Rep. Michael Grimm is gearing up for one tough re-election.

"Know this to my opponent: If you want to get in the arena with Mike Grimm, you better pack a lunch," Grimm said at a rally Saturday.

"Mr. Grimm can be a little pugnacious," said Domenic Recchia, Grimm's Democratic challenger. "Well, starting now, he has to pick on somebody his own size."

Those metaphorical punches were being thrown on Staten Island, just the first round in a congressional race that's sure to draw the attention of party loyalists across the country.
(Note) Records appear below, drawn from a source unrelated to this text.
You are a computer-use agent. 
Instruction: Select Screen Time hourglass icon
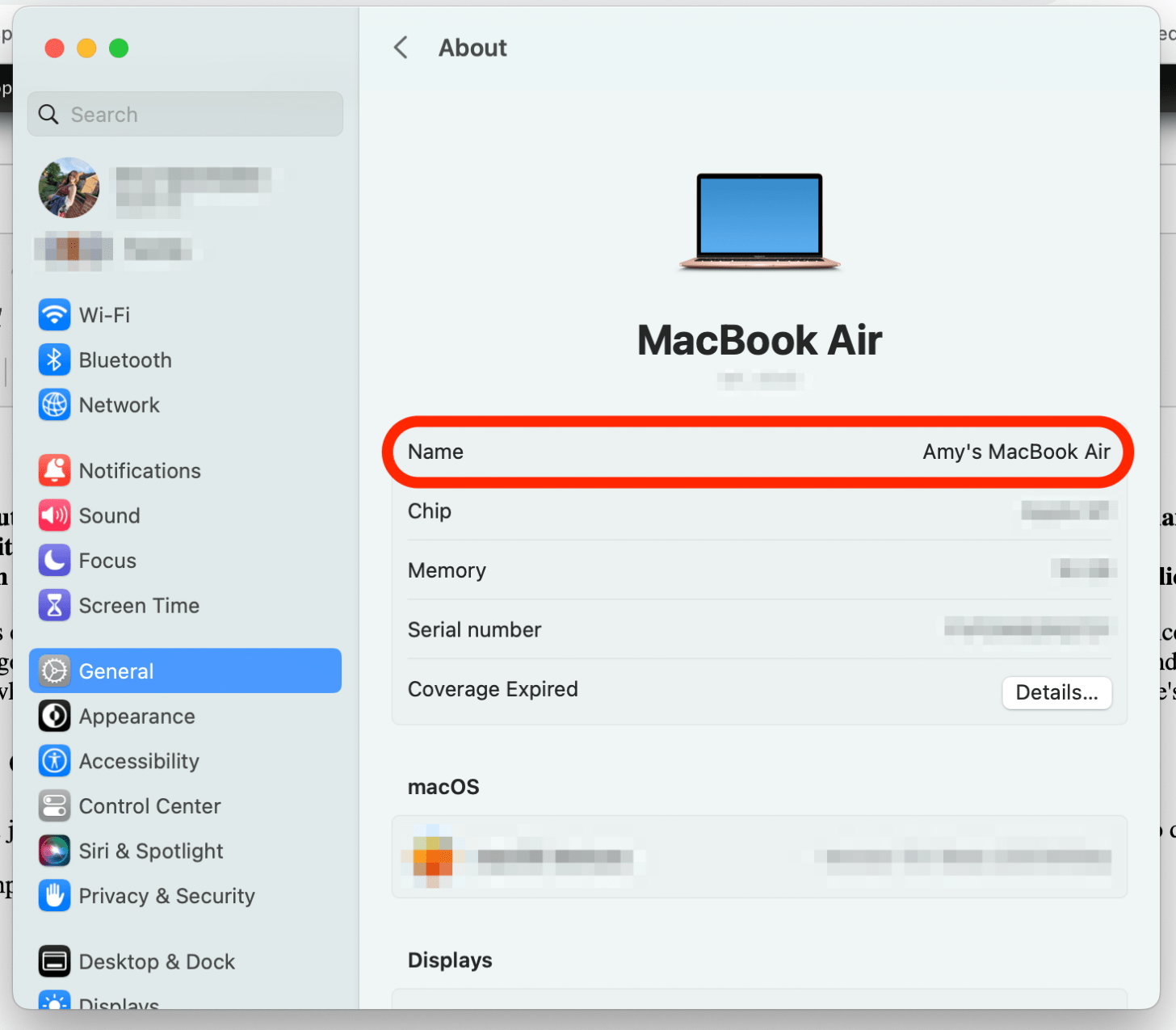[x=54, y=605]
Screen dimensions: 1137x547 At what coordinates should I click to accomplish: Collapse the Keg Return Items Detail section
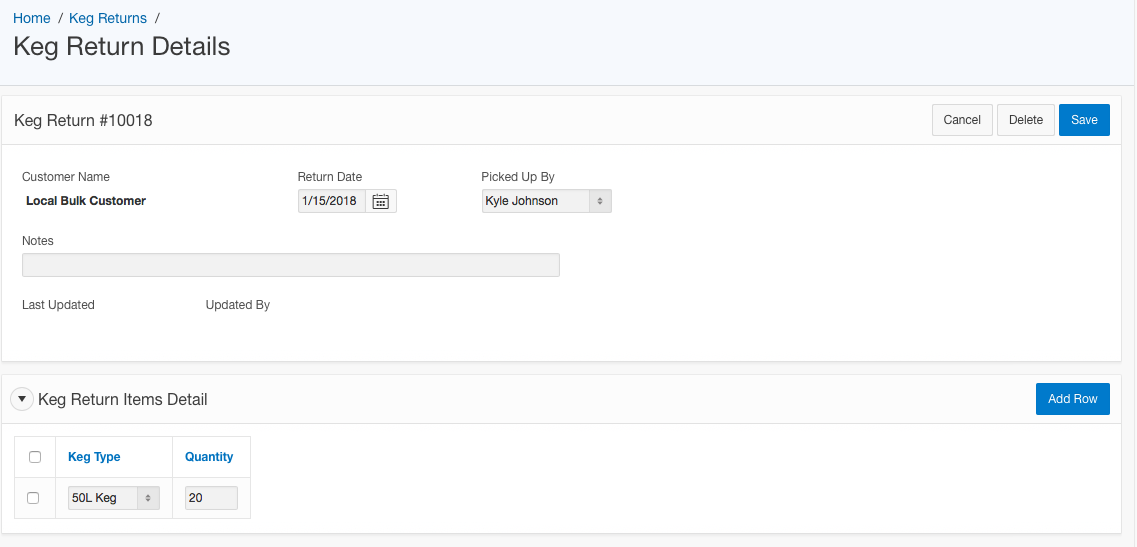click(21, 399)
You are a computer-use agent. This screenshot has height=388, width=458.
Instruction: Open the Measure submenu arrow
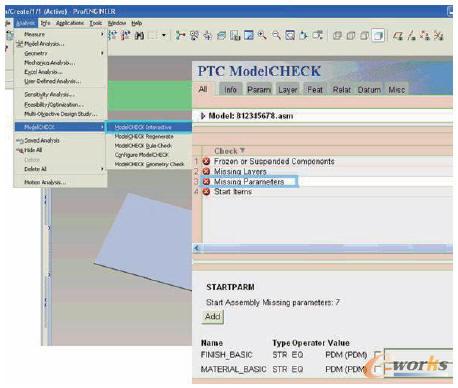click(102, 34)
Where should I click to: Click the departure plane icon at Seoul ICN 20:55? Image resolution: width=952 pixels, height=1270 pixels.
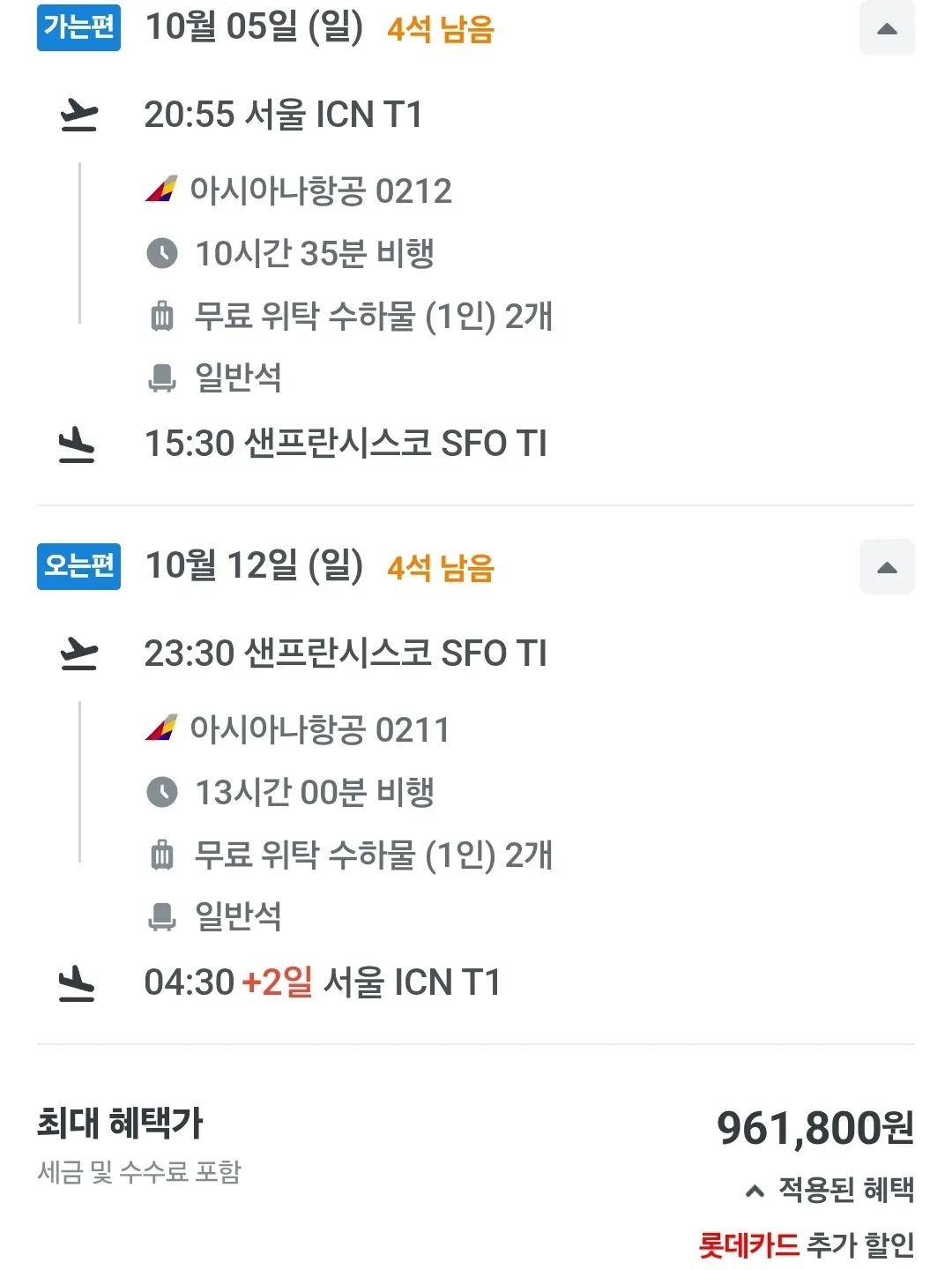point(78,115)
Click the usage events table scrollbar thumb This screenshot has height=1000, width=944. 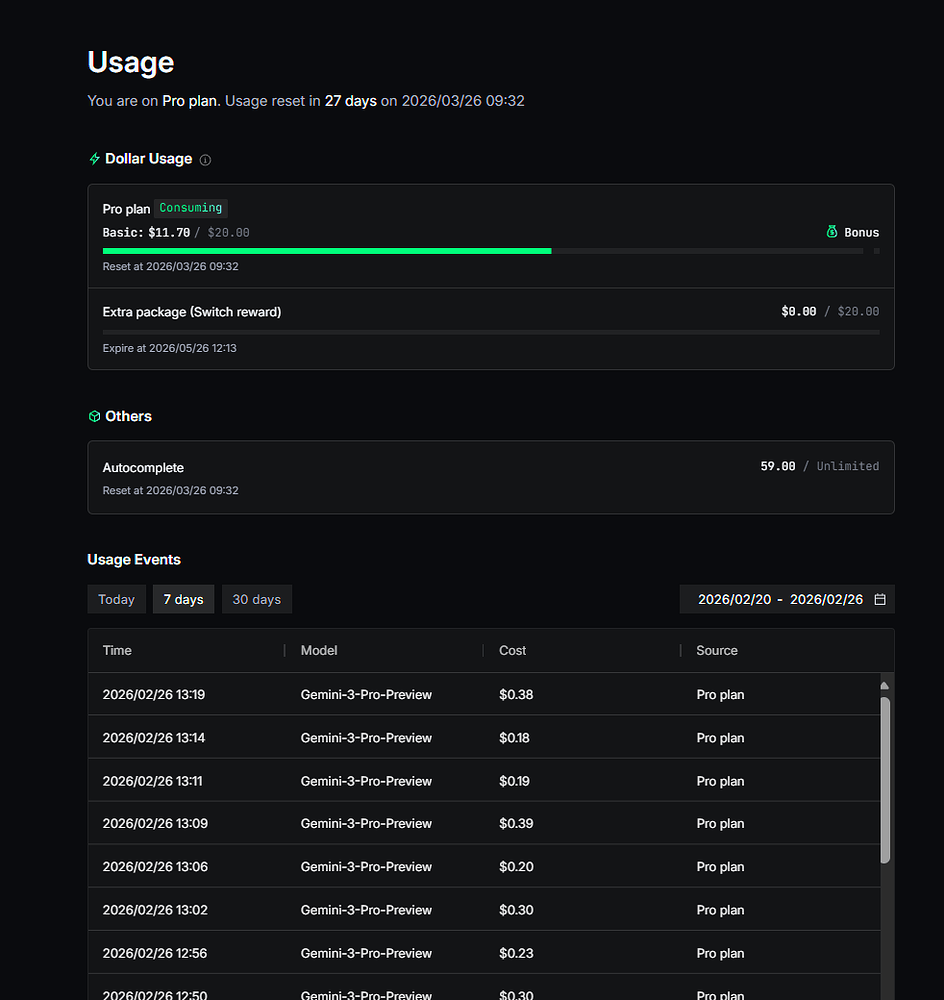(x=885, y=781)
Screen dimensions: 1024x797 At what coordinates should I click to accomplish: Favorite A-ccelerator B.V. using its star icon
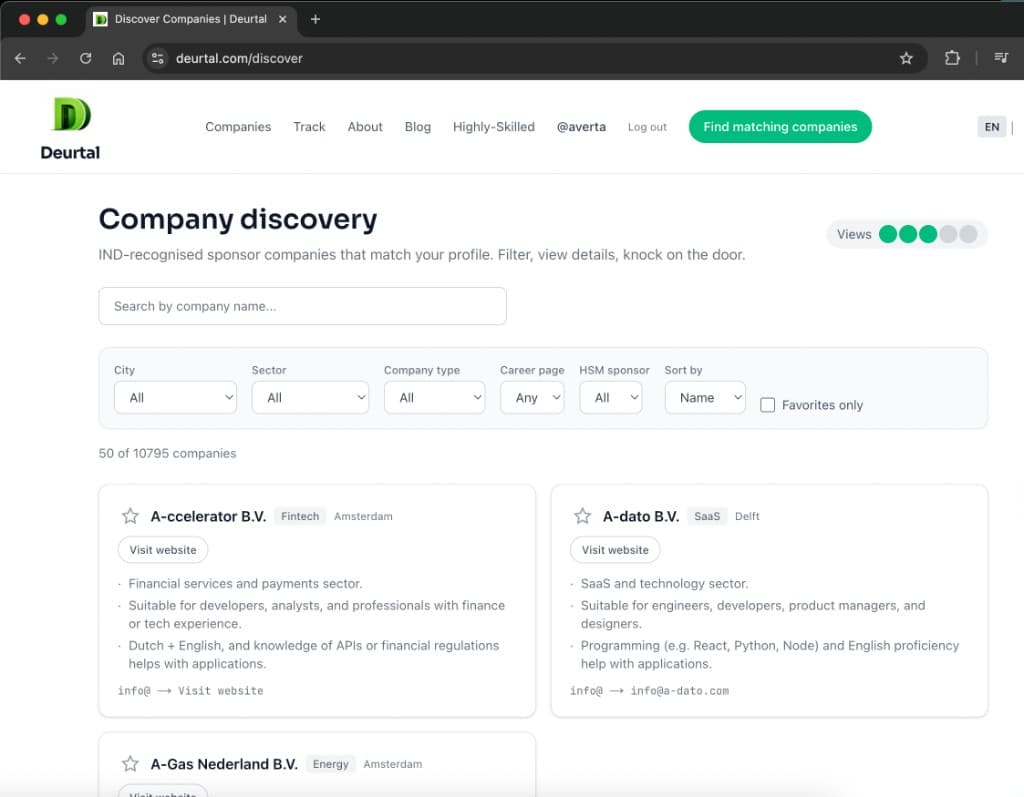130,516
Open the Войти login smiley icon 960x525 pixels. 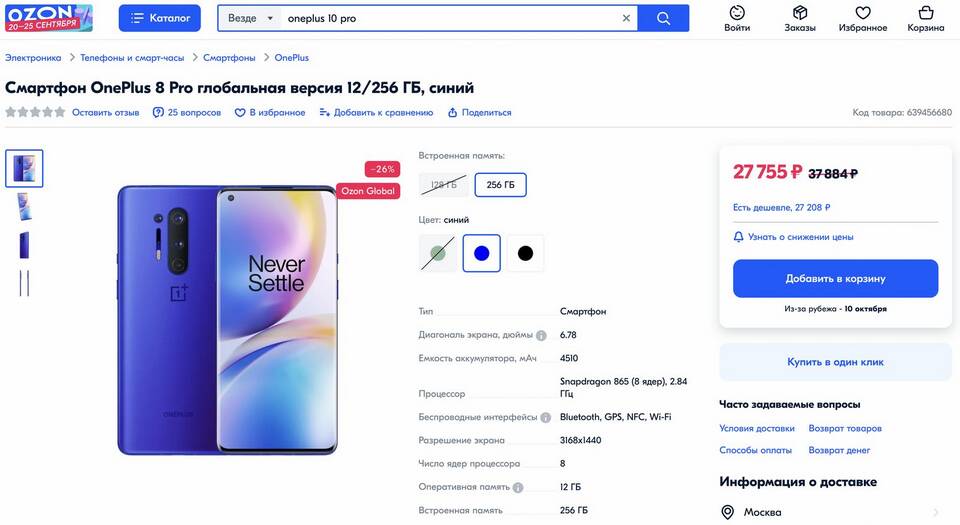737,13
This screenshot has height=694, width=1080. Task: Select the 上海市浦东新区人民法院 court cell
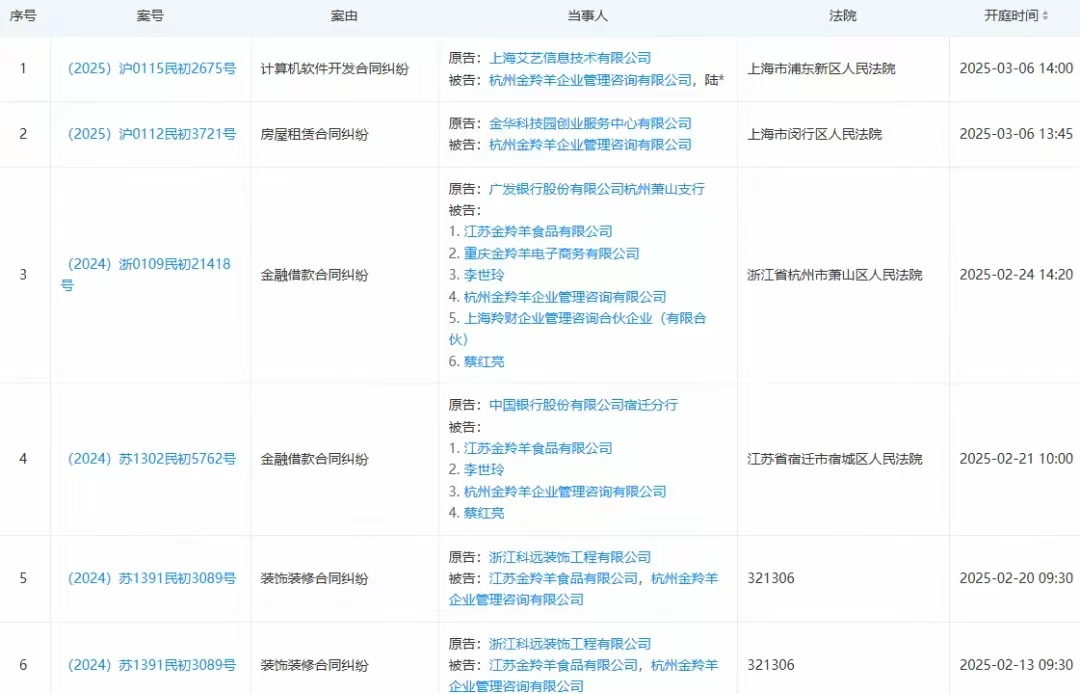pyautogui.click(x=821, y=69)
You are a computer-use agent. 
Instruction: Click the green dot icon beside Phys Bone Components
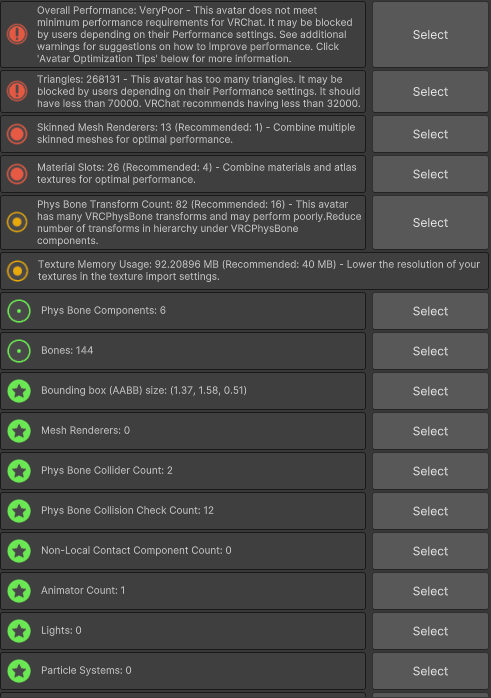tap(19, 311)
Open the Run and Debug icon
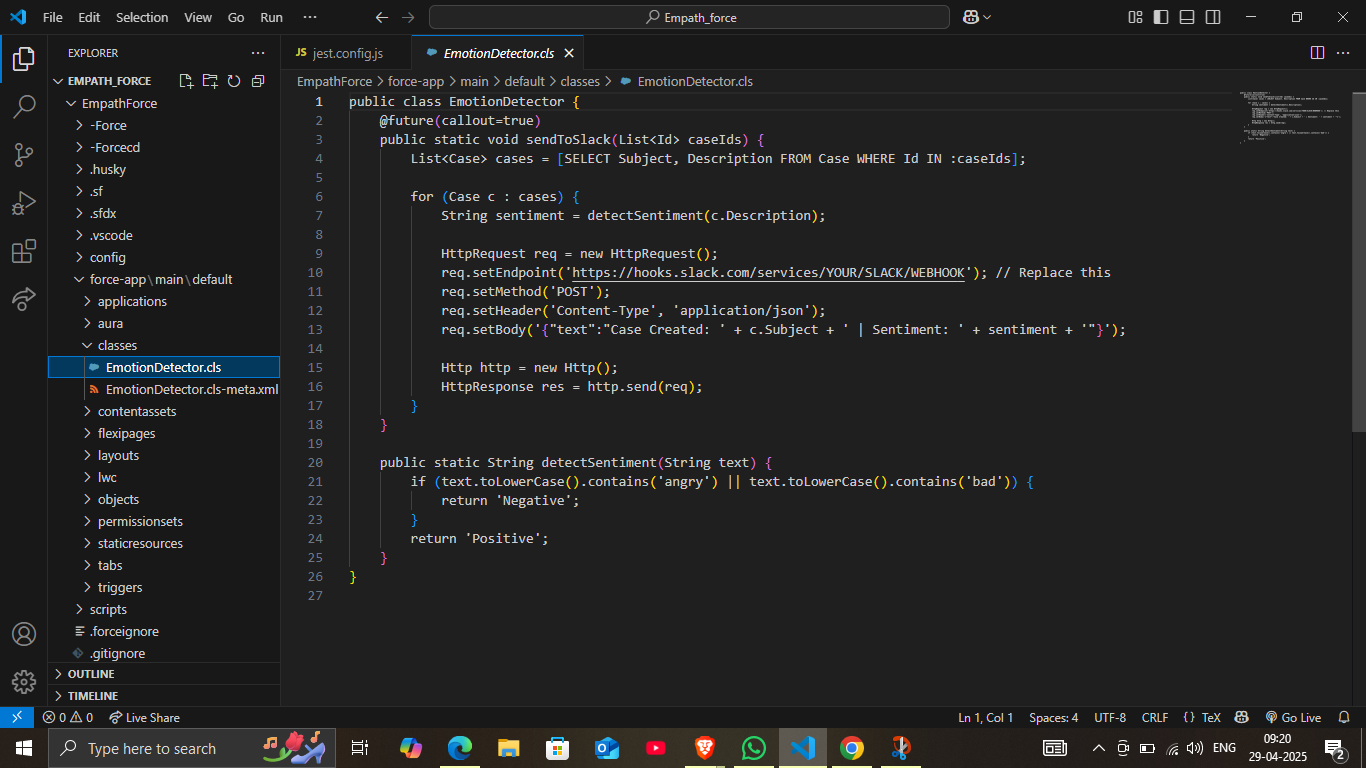Screen dimensions: 1366x768 coord(24,202)
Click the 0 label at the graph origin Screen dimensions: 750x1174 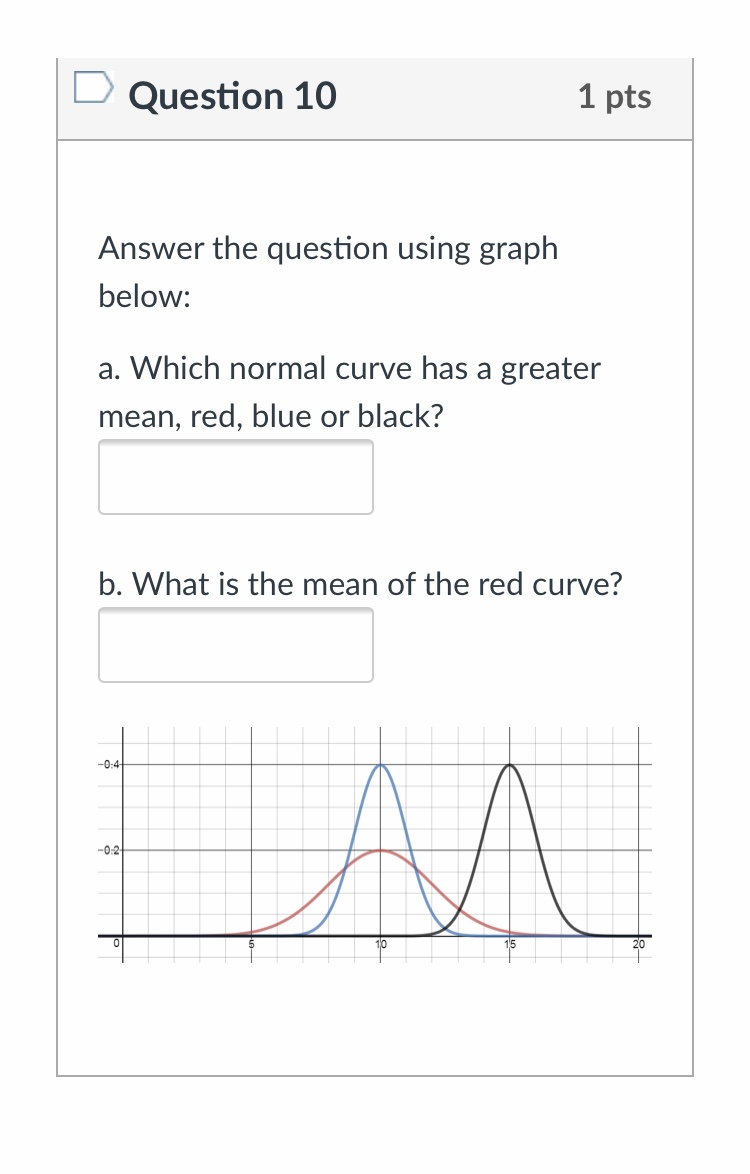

Supporters of Michael Grimm held a re-election rally and fundraiser, attempting to drum up support for the Republican who has faced scandal after scandal, from threatening a NY1 reporter to a federal fundraising investigation that has ensnared two people affiliated with his campaign.

"They only tackle the guy with the ball," Grimm said. "And you know what? We have the ball here on Staten Island."

"Staten Island often doesn't get the attention it deserves. Well sometimes, it doesn't get the congressman it deserves," Recchia said.

Recchia, a former member of the City Council, formally announced his candidacy Saturday, just six miles from Grimm's rally.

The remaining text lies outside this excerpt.